_Records from a dataset:_

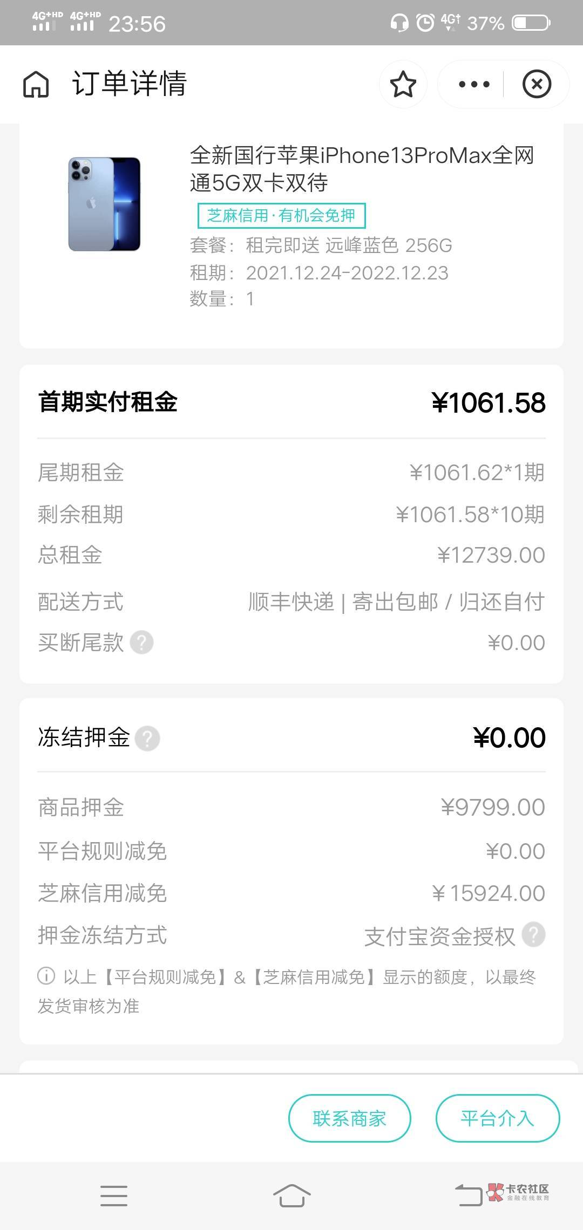Tap the 联系商家 button
This screenshot has height=1230, width=583.
349,1118
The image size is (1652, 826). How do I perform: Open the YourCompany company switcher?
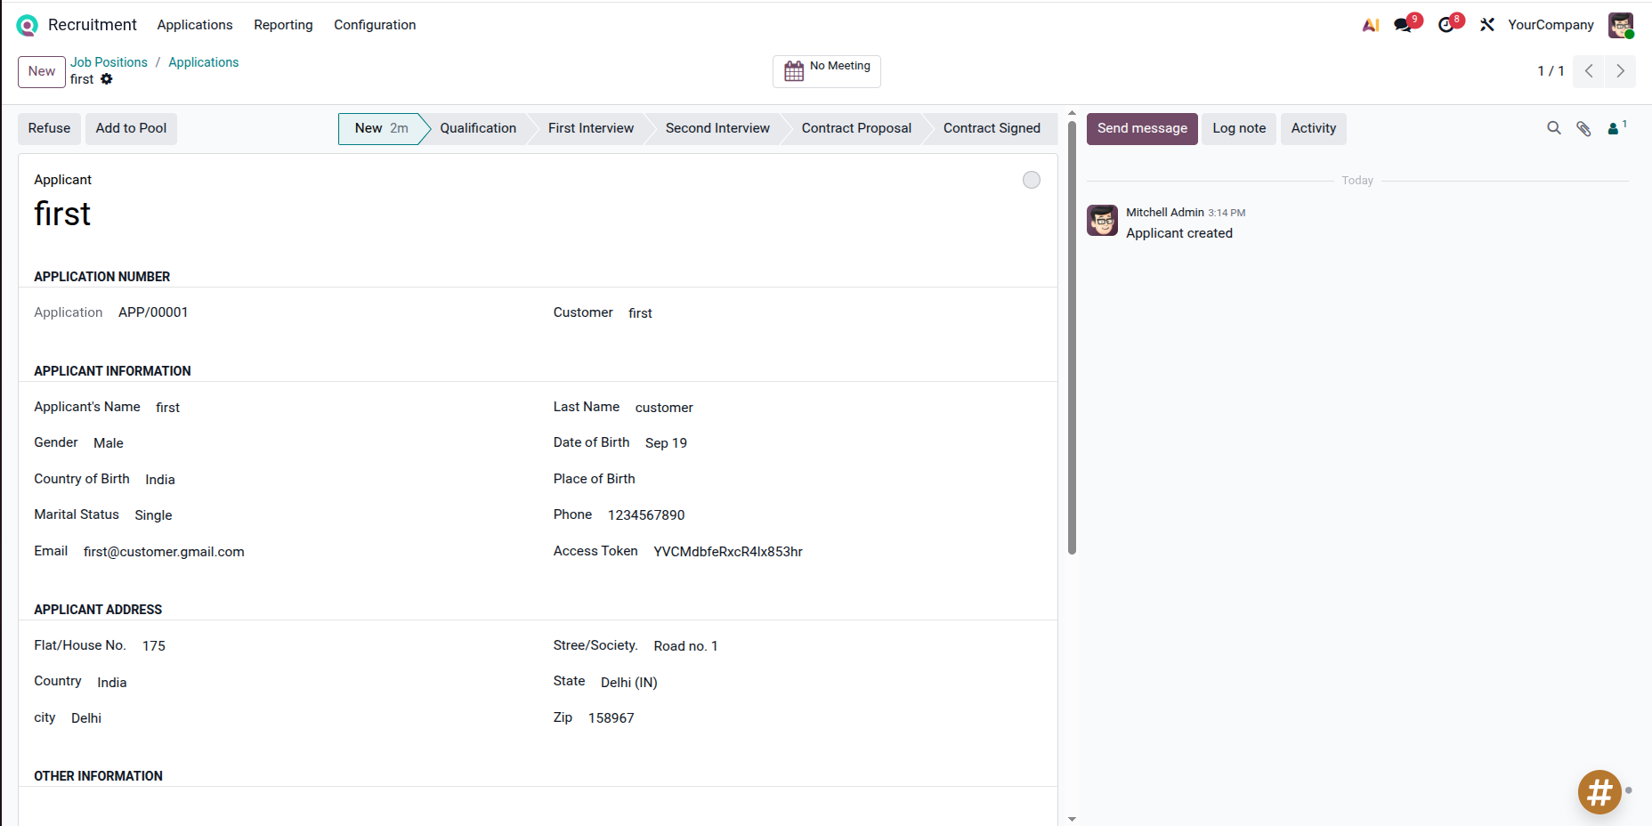tap(1551, 25)
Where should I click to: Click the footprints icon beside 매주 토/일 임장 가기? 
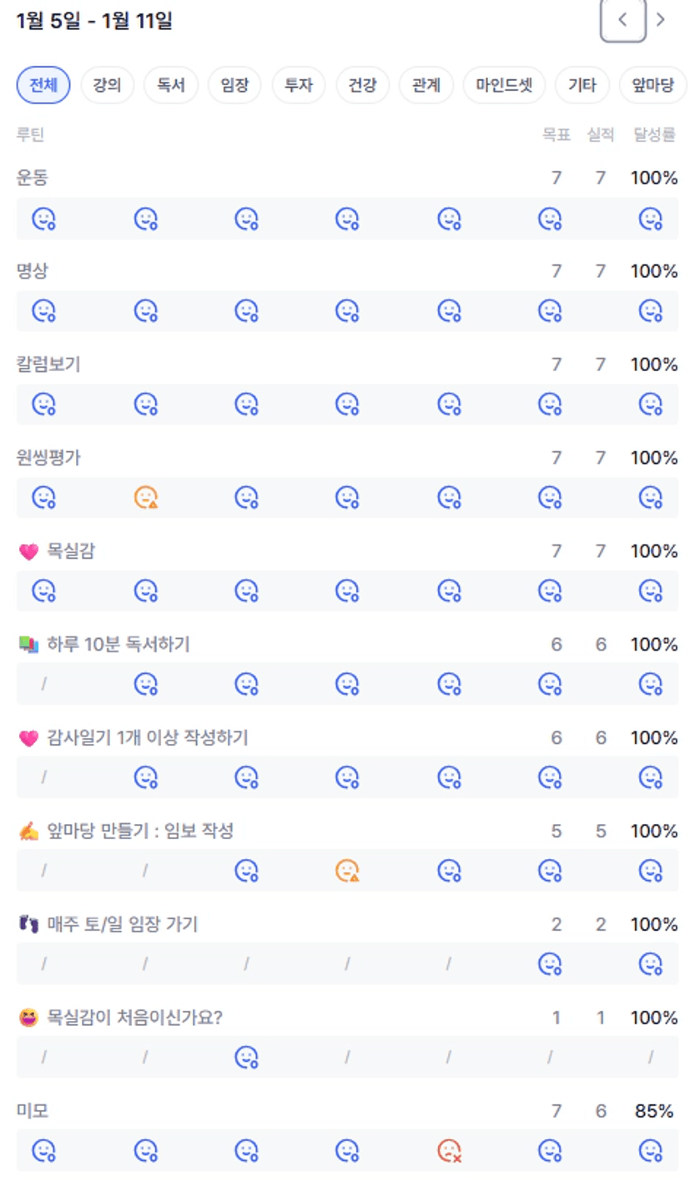click(28, 925)

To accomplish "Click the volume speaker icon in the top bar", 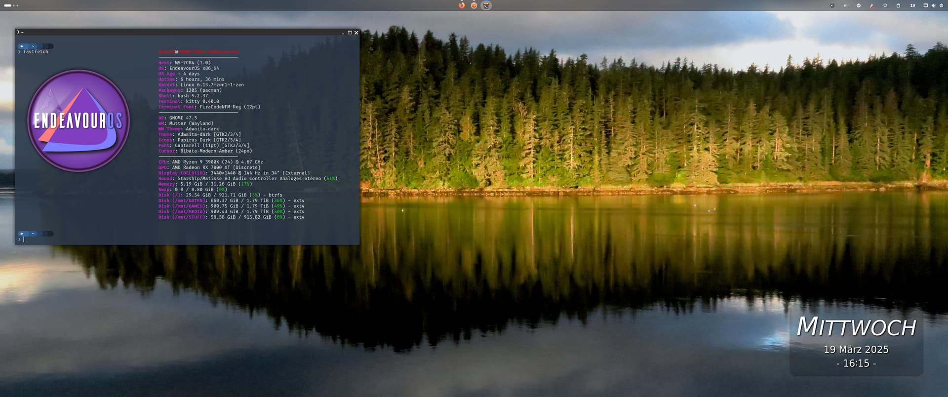I will point(933,5).
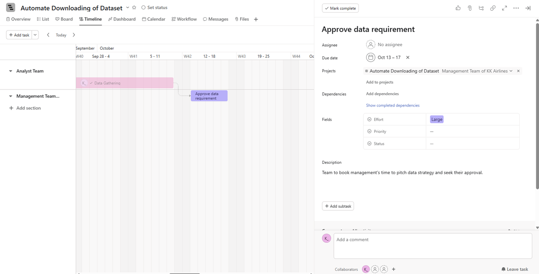Copy task link using chain icon
Image resolution: width=539 pixels, height=274 pixels.
click(x=493, y=8)
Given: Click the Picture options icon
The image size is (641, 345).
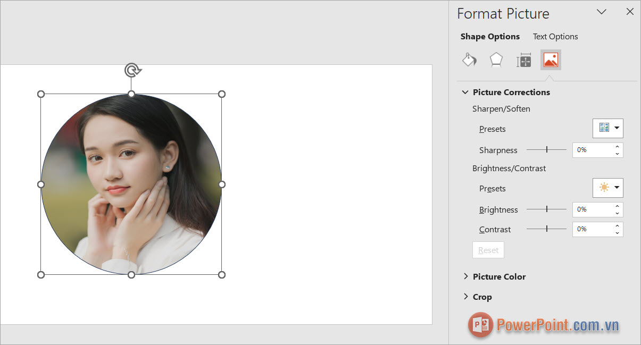Looking at the screenshot, I should (551, 60).
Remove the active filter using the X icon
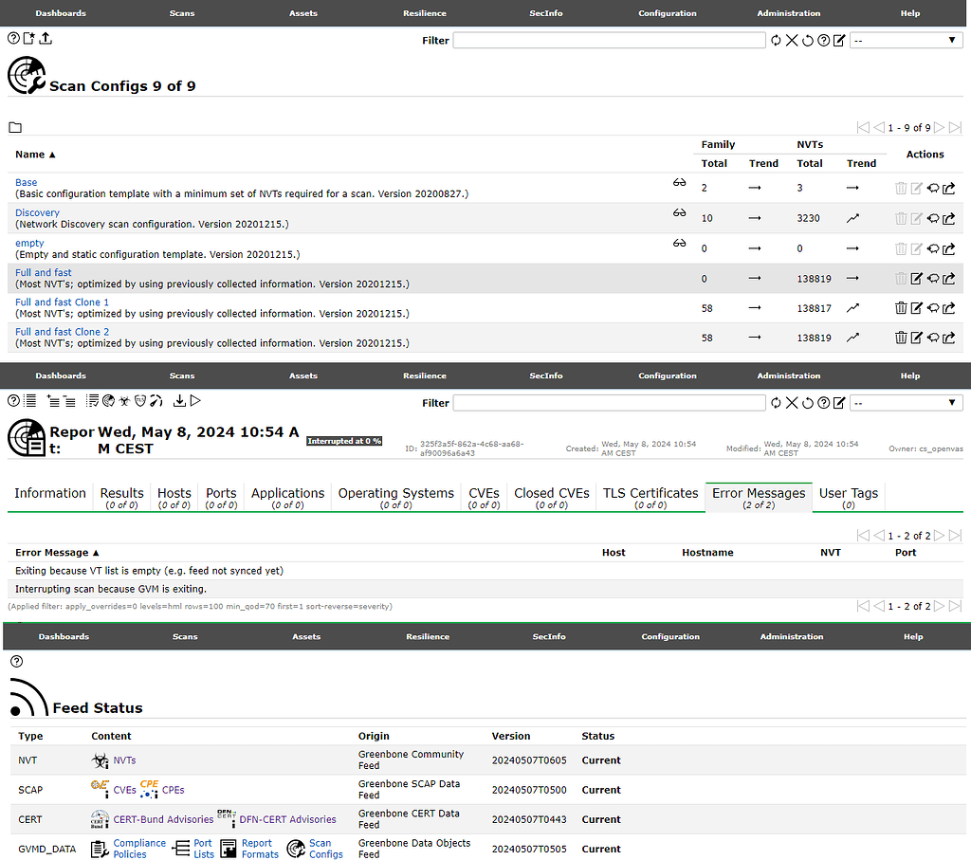971x860 pixels. 791,40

_PROBLEM REQUIREMENTS:_ Only the lines from the line that contains "The image size is (641, 345)." through the end of the entries are to be written out, exactly and without pictures, both ends included.

_ANSWER TO THE PROBLEM:_
The image size is (641, 345).
Looking at the screenshot, I should (551, 60).
Remove the active filter using the X icon
971x860 pixels. 791,40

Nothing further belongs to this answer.